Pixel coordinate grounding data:
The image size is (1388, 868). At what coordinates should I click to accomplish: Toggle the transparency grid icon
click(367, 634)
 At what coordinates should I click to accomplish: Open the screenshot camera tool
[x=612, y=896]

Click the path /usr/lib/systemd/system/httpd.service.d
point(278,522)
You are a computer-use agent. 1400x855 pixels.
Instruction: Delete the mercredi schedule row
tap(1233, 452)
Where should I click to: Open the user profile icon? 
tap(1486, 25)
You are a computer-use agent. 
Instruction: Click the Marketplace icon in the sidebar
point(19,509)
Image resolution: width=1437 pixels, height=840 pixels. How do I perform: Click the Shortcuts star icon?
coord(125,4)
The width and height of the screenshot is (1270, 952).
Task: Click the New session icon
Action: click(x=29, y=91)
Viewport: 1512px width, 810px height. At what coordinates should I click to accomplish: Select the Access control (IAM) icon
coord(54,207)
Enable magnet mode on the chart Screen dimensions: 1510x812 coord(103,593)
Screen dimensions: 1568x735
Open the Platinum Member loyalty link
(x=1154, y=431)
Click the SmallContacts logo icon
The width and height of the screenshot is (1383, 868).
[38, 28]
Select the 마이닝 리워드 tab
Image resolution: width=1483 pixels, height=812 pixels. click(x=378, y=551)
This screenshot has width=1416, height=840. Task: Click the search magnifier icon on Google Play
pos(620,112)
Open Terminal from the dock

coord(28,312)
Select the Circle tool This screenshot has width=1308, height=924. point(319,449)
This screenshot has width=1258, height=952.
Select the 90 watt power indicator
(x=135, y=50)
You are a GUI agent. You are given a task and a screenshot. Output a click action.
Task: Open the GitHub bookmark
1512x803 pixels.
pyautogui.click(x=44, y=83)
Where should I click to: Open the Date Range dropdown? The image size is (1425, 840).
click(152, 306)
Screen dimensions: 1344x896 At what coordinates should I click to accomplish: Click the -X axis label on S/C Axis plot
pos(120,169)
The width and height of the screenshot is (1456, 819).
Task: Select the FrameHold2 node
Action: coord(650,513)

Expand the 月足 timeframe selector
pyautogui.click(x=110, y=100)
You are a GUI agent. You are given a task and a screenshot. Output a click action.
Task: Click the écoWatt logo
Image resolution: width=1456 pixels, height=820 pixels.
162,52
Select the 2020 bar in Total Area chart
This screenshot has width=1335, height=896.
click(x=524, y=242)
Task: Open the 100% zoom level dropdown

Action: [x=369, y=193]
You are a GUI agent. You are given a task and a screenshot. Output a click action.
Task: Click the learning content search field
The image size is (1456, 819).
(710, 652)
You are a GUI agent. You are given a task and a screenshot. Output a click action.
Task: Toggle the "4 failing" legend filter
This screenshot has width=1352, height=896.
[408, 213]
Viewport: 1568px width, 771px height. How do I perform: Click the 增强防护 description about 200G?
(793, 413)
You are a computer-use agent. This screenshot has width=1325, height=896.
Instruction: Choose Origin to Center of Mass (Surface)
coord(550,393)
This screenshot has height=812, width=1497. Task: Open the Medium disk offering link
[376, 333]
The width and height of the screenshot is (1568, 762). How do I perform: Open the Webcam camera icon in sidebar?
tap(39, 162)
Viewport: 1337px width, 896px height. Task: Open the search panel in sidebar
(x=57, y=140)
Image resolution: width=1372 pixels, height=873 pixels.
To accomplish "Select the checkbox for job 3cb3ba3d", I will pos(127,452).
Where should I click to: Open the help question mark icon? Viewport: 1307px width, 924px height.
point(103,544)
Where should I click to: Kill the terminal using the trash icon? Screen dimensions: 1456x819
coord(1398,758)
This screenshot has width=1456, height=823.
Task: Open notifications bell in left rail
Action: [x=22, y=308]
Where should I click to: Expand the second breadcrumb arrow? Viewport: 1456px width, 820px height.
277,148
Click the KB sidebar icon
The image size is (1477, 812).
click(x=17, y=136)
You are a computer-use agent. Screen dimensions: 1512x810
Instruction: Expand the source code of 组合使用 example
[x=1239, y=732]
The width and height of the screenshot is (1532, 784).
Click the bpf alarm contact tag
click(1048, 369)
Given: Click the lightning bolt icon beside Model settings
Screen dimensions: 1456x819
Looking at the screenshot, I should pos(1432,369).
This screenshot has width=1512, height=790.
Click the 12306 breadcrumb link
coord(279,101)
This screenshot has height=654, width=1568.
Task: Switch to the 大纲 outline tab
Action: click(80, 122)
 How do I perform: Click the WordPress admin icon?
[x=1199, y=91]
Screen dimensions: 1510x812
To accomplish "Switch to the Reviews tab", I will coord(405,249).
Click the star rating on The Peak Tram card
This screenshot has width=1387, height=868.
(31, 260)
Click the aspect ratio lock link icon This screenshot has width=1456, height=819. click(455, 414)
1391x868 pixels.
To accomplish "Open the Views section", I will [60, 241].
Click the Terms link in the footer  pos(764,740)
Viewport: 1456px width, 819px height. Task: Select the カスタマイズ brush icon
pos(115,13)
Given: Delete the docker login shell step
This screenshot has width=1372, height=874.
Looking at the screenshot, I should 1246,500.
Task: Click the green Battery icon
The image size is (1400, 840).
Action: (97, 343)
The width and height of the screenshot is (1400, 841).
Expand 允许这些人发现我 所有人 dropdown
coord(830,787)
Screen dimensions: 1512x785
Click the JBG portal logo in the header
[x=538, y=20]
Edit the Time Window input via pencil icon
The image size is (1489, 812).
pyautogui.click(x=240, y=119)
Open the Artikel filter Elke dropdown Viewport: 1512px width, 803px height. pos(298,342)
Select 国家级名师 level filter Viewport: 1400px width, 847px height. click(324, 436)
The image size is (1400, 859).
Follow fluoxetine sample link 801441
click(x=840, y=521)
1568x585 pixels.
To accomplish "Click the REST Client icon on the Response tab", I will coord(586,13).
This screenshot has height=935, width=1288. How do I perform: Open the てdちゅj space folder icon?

> **Your task**
Repeat exactly the lines of the records from the one containing "Click the aspect" to the last, and include no line outside that stretch.

> **Problem solution**
Click the aspect ratio lock link icon This screenshot has width=1456, height=819. click(455, 414)
1391x868 pixels.
To accomplish "Open the Views section", I will [60, 241].
Click the Terms link in the footer  pos(764,740)
Viewport: 1456px width, 819px height. Task: Select the カスタマイズ brush icon
pos(115,13)
Given: Delete the docker login shell step
This screenshot has width=1372, height=874.
Looking at the screenshot, I should 1246,500.
Task: Click the green Battery icon
The image size is (1400, 840).
Action: (97, 343)
The width and height of the screenshot is (1400, 841).
Expand 允许这些人发现我 所有人 dropdown
coord(830,787)
Screen dimensions: 1512x785
Click the JBG portal logo in the header
[x=538, y=20]
Edit the Time Window input via pencil icon
The image size is (1489, 812).
pyautogui.click(x=240, y=119)
Open the Artikel filter Elke dropdown Viewport: 1512px width, 803px height. pos(298,342)
Select 国家级名师 level filter Viewport: 1400px width, 847px height. click(324, 436)
The image size is (1400, 859).
Follow fluoxetine sample link 801441
click(x=840, y=521)
1568x585 pixels.
To accomplish "Click the REST Client icon on the Response tab", I will coord(586,13).
This screenshot has height=935, width=1288. How do I perform: Open the てdちゅj space folder icon?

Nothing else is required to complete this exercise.